Anne-Bénédicte Joly, écrivain qui auto-édite ses oeuvres: "Je pense que nous devrions voir apparaître des sites disposant de modes d'emplois ou de guides de découverte sonores. L'idéal serait de pouvoir guider un internaute malvoyant, depuis la mise en route des navigateurs (pour taper l'adresse du site ciblé), jusqu'à l'arrivée sur un site. Sur un site équipé, un assistant guide l'internaute en lui exposant les fonctionnalités du site. L'accès aux rubriques se fait via des codes alphanumériques (sur le même principe que les serveurs téléphoniques à fréquence vocale). Le code d'accès à la rubrique est possible grâce à un clavier adapté (touche possédant des caractères braille). Puis l'assistant propose des choix: téléchargement des rubriques pour éditions sur imprimante braille ou lecture de la rubrique sous forme d'extraits sonores. Il faudra se montrer vigilants face au temps de chargement du son. Puis, pour favoriser les échanges, prévoir la possibilité de déposer des témoignages vocaux (voire des images via des webcams) sur le serveur du site."
··········
▶ TÂCHE 1
Selon le texte sur l'accès au web des internautes malvoyants, pourquoi faudrait-il prévoir la possibilité de déposer des témoignages vocaux sur le serveur du site ? Répondez en une à trois phrases.
▶ TÂCHE 2
Reprenez le texte sur l'accès au web des internautes malvoyants et poursuivez-le à partir de sa dernière phrase.
Les entrées qui figurent plus loin n'interviennent en rien ici.

[Entrées enregistrées]
··········
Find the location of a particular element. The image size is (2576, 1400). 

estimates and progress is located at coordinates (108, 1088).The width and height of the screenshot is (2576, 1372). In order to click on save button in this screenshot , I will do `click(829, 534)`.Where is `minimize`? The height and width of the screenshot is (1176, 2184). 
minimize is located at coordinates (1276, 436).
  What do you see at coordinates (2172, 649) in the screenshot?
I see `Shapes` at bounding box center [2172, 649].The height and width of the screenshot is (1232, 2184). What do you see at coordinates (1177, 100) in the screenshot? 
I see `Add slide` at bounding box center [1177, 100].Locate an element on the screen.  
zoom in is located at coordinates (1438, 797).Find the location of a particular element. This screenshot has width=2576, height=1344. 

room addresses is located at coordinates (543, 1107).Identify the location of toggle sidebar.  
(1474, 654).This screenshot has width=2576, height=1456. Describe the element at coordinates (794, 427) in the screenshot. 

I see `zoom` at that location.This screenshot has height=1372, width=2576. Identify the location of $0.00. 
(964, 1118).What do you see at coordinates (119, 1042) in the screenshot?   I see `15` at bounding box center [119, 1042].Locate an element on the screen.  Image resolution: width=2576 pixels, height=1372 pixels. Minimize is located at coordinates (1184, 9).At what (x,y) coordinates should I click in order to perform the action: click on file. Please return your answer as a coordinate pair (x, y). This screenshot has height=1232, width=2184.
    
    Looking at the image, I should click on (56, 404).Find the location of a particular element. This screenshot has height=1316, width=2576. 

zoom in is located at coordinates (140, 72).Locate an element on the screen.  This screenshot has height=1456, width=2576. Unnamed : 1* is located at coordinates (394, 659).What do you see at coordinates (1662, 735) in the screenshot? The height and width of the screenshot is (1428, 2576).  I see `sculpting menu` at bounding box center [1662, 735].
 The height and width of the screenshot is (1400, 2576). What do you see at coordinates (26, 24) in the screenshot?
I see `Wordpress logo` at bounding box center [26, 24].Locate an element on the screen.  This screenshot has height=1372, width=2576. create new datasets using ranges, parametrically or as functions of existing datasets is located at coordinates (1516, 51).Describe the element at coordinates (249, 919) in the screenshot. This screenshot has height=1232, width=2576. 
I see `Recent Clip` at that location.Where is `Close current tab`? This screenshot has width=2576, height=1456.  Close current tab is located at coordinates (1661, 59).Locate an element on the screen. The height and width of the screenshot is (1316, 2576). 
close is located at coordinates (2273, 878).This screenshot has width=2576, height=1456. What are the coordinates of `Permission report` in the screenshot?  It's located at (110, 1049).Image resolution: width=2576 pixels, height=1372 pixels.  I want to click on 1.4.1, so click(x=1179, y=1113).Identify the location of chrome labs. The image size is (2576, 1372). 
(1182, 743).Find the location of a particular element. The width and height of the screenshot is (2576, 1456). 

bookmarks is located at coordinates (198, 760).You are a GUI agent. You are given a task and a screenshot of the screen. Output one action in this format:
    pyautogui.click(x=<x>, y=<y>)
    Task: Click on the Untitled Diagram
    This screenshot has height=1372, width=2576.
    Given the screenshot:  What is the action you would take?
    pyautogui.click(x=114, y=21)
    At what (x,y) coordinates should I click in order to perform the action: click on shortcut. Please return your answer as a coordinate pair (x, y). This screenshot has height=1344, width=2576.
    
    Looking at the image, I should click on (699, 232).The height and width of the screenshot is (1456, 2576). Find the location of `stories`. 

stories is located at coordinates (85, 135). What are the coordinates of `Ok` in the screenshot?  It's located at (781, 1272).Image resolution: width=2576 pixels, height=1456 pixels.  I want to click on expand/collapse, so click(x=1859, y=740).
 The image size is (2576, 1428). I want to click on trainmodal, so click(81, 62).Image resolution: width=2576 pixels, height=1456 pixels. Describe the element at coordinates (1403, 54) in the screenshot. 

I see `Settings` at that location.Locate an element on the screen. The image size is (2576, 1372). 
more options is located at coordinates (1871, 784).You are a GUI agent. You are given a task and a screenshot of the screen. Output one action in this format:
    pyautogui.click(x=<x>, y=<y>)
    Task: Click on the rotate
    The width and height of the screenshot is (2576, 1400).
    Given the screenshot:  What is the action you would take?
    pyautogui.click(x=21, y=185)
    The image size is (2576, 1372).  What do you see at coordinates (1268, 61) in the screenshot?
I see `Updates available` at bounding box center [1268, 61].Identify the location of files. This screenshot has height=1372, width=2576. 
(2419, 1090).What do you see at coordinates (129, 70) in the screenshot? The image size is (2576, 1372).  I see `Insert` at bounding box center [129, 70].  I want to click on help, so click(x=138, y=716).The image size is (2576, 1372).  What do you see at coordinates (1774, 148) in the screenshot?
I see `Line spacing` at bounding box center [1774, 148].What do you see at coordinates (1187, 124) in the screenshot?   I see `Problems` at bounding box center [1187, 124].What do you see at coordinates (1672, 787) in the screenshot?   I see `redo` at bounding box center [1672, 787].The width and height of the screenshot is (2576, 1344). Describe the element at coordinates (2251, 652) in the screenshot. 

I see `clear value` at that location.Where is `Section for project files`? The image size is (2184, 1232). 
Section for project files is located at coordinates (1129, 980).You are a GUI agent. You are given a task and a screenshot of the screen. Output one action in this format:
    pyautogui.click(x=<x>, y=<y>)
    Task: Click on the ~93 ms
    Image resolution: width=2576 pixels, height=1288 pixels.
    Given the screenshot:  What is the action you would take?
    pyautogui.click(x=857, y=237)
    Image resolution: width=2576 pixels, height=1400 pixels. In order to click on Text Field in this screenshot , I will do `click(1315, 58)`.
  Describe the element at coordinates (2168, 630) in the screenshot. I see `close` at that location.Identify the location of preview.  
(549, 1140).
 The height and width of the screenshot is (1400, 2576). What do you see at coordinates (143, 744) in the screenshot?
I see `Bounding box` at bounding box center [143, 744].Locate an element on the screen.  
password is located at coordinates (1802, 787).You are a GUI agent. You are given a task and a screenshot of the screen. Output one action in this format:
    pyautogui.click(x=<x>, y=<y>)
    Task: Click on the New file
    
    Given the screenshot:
··········
▶ ZONE DE RÉPONSE 1
Il faudrait prévoir cette possibilité pour favoriser les échanges. Le texte ajoute qu'on pourrait aussi déposer des images via des webcams.

▶ ZONE DE RÉPONSE 2
Olivier Pujol, PDG de Cytale et promoteur du Cybook, livre électronique, préconise "le développement des moteurs de type BrailleSurf associés à de la synthèse vocale, et le respect par les concepteurs de sites de quelques règles (documentation des images, ou association de commentaires textuels à certaines applications telles que les animations flash). Dès que notre site atteindra un niveau opérationnel suffisant, il sera entièrement adapté à cet effet."
Patrick Rebollar, professeur de littérature française dans des universités japonaises, suggère d'"améliorer les logiciels de lecture orale de l'écrit. Créer des écrans tactiles qui affichent le texte en braille et développer des logiciels de traduction automatique et d'affichage sur écran braille (sous l'égide d'une fondation internationale subventionnée par les gouvernements, l'Unesco, etc., et qui lèverait des fonds auprès des entreprises intéressées)."
Zina Tucsnak, ingénieur d'études en informatique à l'ATILF (Analyses et traitements informatiques du lexique français): "Il faudrait fournir des alternatives équivalentes au contenu visuel et auditif: le texte peut être expédié directement à des synthétiseurs vocaux et à des générateurs de braille et peut être représenté sur du papier. La voix synthétique et le braille sont indispensables aux individus non voyants et mal entendants."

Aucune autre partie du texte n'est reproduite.